Шелль, широко раскрыв глаза, дрожал под одеялом на кровати. Бред уже кончался. «Ведь я с ним говорил! Я видел похороны… Неужто всё было бредом! Не может быть… Но ведь это играют тарантеллу!»
Только минуты через две он пришёл в себя. «Это у соседа играют… Неужто там танцевали до утра? Да, это так, всё было ерундой! Никого я не вывез… И не поеду, ни за что не поеду в эту страшную страну».
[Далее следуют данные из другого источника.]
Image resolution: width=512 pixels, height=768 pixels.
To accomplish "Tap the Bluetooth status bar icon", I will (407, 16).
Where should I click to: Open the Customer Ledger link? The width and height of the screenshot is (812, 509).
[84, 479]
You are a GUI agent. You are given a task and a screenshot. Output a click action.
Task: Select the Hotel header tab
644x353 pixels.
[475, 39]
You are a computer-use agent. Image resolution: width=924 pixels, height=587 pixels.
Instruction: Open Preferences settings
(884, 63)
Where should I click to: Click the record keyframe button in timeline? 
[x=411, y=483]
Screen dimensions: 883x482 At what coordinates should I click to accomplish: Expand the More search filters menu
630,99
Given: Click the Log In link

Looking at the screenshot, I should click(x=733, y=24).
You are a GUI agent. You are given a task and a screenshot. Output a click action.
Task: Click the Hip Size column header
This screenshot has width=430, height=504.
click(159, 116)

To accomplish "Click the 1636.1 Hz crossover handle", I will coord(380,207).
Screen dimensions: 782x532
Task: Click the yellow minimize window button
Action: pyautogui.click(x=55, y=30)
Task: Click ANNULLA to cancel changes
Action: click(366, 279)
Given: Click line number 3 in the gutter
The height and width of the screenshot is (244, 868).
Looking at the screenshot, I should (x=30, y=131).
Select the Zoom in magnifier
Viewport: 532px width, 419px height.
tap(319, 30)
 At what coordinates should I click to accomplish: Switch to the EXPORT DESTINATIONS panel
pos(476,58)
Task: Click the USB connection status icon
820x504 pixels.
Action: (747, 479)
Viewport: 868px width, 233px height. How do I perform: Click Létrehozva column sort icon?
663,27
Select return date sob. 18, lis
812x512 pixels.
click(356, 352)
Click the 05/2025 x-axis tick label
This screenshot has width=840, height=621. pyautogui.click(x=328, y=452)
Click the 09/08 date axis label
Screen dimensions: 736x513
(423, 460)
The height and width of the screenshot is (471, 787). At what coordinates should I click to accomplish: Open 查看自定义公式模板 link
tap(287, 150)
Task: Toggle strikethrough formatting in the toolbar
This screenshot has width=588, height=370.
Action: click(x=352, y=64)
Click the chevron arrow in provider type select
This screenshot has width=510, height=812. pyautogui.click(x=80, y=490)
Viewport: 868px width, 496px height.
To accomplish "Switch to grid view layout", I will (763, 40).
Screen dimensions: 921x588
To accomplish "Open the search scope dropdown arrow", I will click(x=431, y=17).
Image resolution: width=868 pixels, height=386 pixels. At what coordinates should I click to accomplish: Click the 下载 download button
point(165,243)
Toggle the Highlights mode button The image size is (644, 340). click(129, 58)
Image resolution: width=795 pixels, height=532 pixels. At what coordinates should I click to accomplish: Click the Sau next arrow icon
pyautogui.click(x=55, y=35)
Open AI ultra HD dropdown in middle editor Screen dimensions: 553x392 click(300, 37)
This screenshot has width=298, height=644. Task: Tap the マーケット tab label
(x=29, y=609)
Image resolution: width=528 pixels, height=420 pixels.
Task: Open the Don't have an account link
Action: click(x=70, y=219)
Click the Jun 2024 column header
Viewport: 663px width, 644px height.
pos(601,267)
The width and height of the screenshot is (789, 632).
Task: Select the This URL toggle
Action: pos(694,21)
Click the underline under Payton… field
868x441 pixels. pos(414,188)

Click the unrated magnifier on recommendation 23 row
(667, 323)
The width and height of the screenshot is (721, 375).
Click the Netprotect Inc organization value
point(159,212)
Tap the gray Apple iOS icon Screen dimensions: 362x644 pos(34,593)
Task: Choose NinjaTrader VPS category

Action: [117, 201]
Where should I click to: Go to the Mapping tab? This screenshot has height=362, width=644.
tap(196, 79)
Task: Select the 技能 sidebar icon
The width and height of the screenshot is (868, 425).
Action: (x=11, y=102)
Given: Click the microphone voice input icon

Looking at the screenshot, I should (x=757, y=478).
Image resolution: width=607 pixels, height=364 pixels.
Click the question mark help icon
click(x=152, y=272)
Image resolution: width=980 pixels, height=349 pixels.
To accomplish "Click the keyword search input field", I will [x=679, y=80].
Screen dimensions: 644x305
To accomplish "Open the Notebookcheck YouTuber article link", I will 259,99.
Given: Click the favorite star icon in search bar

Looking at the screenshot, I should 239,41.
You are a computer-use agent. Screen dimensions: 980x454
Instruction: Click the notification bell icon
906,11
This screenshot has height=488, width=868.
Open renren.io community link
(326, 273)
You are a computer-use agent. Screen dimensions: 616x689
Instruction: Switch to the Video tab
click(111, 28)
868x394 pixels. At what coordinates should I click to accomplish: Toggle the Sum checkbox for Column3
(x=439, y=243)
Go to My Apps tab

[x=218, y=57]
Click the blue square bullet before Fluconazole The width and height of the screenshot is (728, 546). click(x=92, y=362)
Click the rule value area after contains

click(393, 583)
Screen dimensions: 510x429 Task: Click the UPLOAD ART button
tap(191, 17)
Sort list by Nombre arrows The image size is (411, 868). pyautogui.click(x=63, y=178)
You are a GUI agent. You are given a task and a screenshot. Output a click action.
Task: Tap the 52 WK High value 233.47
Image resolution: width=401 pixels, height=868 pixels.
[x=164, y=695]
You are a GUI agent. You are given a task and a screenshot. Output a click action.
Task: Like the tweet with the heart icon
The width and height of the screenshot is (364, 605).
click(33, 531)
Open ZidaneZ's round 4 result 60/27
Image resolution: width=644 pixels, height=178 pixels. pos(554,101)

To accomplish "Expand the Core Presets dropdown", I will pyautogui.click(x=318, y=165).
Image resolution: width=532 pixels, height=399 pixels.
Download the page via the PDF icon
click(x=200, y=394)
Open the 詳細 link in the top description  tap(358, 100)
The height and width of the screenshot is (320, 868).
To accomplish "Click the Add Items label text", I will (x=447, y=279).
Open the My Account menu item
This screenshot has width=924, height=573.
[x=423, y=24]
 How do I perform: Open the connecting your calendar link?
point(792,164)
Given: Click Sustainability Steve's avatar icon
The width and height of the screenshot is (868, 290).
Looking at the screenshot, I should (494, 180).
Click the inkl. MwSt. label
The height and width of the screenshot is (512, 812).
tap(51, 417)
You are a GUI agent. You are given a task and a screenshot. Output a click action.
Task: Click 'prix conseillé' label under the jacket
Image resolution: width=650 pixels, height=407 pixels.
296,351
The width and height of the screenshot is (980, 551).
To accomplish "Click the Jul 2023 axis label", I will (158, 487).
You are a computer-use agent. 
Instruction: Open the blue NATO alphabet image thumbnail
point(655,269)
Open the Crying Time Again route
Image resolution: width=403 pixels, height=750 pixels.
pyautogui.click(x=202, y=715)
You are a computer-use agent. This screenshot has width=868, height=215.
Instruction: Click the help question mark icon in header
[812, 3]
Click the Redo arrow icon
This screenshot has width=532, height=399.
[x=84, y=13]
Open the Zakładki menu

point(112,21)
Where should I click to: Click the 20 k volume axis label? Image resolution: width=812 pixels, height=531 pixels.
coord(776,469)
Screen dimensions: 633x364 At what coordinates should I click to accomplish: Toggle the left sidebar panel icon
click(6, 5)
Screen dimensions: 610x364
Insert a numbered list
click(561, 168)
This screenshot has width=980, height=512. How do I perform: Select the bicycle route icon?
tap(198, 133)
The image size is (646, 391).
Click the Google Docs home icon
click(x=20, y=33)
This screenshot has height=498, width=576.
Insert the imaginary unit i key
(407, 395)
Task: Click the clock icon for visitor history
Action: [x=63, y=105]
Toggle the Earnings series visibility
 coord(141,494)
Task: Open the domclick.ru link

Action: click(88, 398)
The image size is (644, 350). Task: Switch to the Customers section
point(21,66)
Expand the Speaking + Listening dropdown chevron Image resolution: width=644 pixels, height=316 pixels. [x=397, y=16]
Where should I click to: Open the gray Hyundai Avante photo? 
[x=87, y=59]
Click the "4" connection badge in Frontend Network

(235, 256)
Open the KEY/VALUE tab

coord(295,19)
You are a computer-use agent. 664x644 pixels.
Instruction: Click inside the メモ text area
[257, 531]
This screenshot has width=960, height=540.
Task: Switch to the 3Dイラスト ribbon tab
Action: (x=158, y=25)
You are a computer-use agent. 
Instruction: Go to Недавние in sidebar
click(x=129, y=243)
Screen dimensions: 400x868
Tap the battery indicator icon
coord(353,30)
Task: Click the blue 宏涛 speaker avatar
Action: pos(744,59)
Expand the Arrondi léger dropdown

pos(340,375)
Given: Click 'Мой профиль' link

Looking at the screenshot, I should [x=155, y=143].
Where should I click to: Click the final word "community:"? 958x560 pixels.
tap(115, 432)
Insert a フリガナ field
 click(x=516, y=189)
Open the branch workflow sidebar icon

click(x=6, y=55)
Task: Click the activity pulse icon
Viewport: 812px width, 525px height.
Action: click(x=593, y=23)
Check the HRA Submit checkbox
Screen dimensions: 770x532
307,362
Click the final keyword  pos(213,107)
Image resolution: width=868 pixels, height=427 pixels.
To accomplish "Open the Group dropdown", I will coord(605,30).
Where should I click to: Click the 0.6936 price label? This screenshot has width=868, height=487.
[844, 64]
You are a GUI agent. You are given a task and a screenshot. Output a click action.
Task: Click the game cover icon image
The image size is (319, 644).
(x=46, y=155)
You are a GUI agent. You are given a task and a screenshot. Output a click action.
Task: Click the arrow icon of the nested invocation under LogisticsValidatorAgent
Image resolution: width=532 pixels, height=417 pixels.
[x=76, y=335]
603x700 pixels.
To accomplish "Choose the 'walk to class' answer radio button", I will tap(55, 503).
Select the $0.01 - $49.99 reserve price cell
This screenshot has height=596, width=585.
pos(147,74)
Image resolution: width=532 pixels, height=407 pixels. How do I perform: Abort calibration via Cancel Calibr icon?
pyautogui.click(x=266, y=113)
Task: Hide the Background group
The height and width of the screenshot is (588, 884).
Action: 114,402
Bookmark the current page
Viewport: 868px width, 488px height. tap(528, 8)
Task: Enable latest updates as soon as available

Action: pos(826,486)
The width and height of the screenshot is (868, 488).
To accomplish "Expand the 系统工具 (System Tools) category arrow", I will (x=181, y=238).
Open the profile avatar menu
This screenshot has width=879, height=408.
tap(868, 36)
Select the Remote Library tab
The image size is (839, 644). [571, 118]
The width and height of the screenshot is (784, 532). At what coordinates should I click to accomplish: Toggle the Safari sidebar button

Он встал и подошёл к окну. Солнце уже всходило. «Море, сады… Всё пройдёт, это останется!»
XIII
XIV
………………………………………………………….
XV
У Эдды было намечено два варианта. По первому она искусно похищала у Джима секретные документы, отдавала их для фотографирования (ей было указано, куда надо отдать), он оставался чист, и всё было в совершенном порядке. Трудность была в том, как похитить. Эдда долго ломала голову и ничего не могла придумать. «Ведь он прямо со службы увозит их в печь? Мой картёжник, верно, придумал бы план. Запросить советского полковника? Но он такой хам, так сухо со мной разговаривал! И это значило бы погубить свой престиж: «Познакомиться ты с ним познакомилась, а больше ничего сама выдумать не можешь!» Она уже послала полковнику указанными ей путями своё первое победное донесение. Тщательно его зашифровала, ей для этого был дан толстый словарь: надо было каждое слово обозначать страницей и порядком слова на странице. Зашифровка заняла у неё часа два; она работала с ужасом и с наслаждением, заперев на ключ дверь своего номера.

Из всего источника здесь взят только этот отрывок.